La franca guerra que iniciaron las Fuerzas Armadas en Sinaloa para dar con los responsables de la masacre de militares del 30 de septiembre es una engañifa más del Estado mexicano, que dice combatir a los malos de siempre, pero que usa sus inagotables recursos para aceitar su economía, para echar a andar la maquinaria y sus engranes, nada despreciable en un país donde la corrupción parece tener denominación de origen.
Por ejemplo: la casi total eliminación de la célula de Los Ántrax realizada en un fiero combate de elementos del Ejército en la colonia Aurora, no elimina a la organización Zambada ni merma sus operaciones. Lo mismo pasa si la SEDENA y la PGR capturan a los responsables de la muerte de los 5 soldados.
Si el presidente Felipe Calderón trató de manera tímida, con la aprobación de la Ley Anti-lavado, combatir los más profundos cimientos del crimen organizado, el gobierno de Enrique Peña Nieto ni por enterado se dio del asunto; lo suyo fue callar mediáticamente, agotar el tema de manera institucional y pasar a sus grandes reformas de Estado que lo único que han acarreado son más problemas en el país.
Hay que decirlo, el Ejército y la Marina pueden ser necesarios ante una policía local avasallada y cooptada, pero la milicia suele cometer excesos con altos costos a los civiles, en sí solo ambas instituciones castrenses combaten a los grupos armados que se disputan las calles y los territorios; no combate el dinero ni la influencia política que como poder fáctico mantiene el narcotráfico.
Es posible cambiar y contrarrestar la violencia, y no se trata siempre de medir quién tiene más poderío bélico. Con o sin guerra, el negocio continuará siempre, como muchos especialistas en temas de seguridad argumentan.

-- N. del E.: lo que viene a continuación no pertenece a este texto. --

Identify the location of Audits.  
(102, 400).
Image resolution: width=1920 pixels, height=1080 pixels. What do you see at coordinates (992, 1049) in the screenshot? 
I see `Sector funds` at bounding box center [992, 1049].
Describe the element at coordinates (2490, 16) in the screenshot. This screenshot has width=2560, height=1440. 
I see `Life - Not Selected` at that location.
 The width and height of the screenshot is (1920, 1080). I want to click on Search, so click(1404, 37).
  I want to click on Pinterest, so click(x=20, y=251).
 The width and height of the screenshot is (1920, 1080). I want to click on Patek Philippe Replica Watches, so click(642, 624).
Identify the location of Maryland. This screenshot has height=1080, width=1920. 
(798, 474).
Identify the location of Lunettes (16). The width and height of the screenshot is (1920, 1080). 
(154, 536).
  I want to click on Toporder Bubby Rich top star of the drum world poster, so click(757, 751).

No hay que irnos con falsos optimismos. Como dice el escritor estadounidense Don Winslow, autor de las novelas El Poder del Perro y El Cártel: la guerra contra las drogas es una que ya lleva más de 45 años, y los gobiernos, siempre simuladores y cómplices, de este y otro lado de la frontera, no han avanzado ni un ápice en la batalla.
Citamos:
“No estamos perdiendo la guerra contra las drogas, la hemos perdido y nunca deberíamos haberla iniciado. Es sólo un gigantesco negocio, una industria en la que los narcos y quienes luchan contra ellos mantienen una relación simbiótica”.
Por ello, asegura Winslow, la única forma es legalizar las drogas…
Capos pueden ir y venir, hay sobrada experiencia en ello, lo saben los políticos, lo proclaman los líderes de organizaciones criminales. Nada hay más rentable que el negocio de las drogas, sostienen gentes como el italiano Roberto Saviano, perseguido por la mafia calabresa de la ‘Ndrangheta, aunque el costo social de la violencia sacude todo.
La violencia desdibuja el entramado de una sociedad y vuelve la vida irrespirable, intolerable, la convierte en un desierto, la cosifica. De ahí que la legalización es el punto nodal de la discusión y uno de los temas a debatir en el futuro próximo, buscando motivaciones en el origen.
Al menos se sabe que uno de esos orígenes es cuando el presidente gringo Richard Nixon decretó su hipócrita guerra contra las drogas para combatir a los grupos sociales adversos a su administración y a las políticas estadounidenses imperialistas. Los dividendos que dejó su invención fueron grandes para la clase política, escasos para los ciudadanos, que todavía a estas alturas se pueden preguntar: ¿qué hay de malo fumarse un porro, por qué debo ir a la cárcel?